The proposed reasons of adenoidectomy and adenotonsillectomy influencing MPV

Limitations

In our review, we found that there is a broad-spectrum MPV level, ranging 6.0 ~ 9.36 fL. An essential limitation was the effect of severity of pediatric SDB on the value of MPV in patients with pediatric SDB, as not all of the included studies proved pediatric SDB by polysomnography or sleep questionnaire. In addition, most of papers identified for meta-analysis were from Turkey and one from Italy and two were the same group authors, this might cause selection bias but there were few studies focus on MPV relating to the treatment outcomes and severity of pediatric SDB, therefore we could only use these studies for meta-analysis. By the way, we also did a subgroup analysis on whether surgery affected the MPV level when compared with no surgery.
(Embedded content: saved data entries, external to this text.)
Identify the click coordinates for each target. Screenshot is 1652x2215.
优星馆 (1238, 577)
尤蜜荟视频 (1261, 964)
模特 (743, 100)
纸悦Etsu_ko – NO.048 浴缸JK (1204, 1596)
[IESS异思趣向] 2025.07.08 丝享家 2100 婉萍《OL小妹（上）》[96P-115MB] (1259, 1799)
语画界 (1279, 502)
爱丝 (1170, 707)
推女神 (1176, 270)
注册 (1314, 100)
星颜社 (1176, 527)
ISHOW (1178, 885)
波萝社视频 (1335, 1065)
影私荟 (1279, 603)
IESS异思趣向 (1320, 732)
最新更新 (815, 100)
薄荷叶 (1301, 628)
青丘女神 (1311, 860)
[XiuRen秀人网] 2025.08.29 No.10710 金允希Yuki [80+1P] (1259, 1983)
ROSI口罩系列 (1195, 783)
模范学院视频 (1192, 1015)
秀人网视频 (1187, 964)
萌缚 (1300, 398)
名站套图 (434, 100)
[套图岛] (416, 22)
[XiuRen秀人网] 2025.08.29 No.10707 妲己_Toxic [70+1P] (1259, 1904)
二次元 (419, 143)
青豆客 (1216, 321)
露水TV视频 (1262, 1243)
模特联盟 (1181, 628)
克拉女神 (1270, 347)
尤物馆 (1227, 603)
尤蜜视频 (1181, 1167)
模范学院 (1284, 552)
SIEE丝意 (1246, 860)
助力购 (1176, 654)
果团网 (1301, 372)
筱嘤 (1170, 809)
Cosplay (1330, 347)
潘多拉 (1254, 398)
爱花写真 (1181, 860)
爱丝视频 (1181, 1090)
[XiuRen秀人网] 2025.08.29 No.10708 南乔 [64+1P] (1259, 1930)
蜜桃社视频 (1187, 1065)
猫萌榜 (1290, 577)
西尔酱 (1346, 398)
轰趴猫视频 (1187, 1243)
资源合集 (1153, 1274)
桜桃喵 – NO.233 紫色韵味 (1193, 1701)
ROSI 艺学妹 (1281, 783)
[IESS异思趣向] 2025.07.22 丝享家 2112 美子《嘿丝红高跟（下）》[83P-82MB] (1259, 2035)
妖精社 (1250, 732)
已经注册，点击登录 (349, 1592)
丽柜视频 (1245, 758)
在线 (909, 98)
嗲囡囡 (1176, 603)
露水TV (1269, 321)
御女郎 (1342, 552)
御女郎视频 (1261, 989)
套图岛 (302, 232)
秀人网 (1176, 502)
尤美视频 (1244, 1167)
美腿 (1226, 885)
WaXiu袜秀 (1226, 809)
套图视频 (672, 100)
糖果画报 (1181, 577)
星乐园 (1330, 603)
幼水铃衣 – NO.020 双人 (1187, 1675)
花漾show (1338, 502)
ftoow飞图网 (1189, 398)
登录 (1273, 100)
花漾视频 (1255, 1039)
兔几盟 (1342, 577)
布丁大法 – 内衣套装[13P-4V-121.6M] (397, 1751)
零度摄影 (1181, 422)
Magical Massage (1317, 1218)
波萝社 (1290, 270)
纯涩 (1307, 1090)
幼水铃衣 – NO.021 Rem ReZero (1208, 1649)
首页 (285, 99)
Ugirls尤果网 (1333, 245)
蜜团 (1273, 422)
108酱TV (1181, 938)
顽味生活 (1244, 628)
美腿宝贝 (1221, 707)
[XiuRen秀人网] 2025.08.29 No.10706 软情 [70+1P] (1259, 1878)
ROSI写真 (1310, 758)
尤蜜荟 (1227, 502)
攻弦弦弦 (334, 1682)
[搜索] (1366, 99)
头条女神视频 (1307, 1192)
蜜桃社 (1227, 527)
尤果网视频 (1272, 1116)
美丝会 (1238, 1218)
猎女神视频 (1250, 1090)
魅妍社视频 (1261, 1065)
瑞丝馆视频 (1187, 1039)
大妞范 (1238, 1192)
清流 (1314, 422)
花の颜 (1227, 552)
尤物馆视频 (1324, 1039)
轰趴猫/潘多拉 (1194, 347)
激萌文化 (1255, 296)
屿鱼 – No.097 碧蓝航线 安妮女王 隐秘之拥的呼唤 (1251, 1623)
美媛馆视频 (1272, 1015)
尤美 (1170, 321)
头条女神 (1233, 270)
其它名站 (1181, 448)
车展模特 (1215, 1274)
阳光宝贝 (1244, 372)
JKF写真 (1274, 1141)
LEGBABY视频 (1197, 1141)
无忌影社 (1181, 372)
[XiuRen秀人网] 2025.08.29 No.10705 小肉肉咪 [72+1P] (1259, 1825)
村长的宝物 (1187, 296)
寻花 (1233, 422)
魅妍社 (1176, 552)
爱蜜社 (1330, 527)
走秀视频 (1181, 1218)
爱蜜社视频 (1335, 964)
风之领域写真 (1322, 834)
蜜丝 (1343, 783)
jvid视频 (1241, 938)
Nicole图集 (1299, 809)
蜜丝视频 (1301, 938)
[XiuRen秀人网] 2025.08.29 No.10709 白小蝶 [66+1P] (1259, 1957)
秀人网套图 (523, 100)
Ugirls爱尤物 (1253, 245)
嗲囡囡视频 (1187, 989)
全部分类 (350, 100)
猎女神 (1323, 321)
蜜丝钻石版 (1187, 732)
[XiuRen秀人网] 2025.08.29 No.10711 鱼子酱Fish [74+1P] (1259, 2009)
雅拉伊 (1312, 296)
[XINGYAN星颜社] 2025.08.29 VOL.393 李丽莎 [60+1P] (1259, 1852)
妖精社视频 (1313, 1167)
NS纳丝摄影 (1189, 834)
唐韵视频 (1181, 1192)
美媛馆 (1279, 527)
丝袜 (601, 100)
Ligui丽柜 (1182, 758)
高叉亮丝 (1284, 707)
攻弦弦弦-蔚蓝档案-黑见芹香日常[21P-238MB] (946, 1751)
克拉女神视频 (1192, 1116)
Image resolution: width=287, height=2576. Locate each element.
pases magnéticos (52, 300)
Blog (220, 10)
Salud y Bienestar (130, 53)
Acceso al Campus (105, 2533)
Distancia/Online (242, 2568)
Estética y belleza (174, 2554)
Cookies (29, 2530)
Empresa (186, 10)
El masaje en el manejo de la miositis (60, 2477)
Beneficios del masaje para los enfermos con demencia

Although the MPV was still higher in patients who underwent pediatric SDB surgery, the MPV level decreased significantly after surgery. The effects of inflammatory markers on MPV were also not analyzed in out study. Another limitation in this review is that measured MPV values were so various from different laboratories that SMD was used for standardizing in our meta-analysis.

Conclusions

This study suggests that the MPV was significantly higher in patients with pediatric SDB, indicating the presence of increased platelet activity in pediatric SDB patients. The level of MPV could be reduced by the two surgeries, especially adenotonsillectomy. The increased MPV is associated with increased blood pressure and inflammatory markers in pediatric SDB patients were needed to be studied in the future.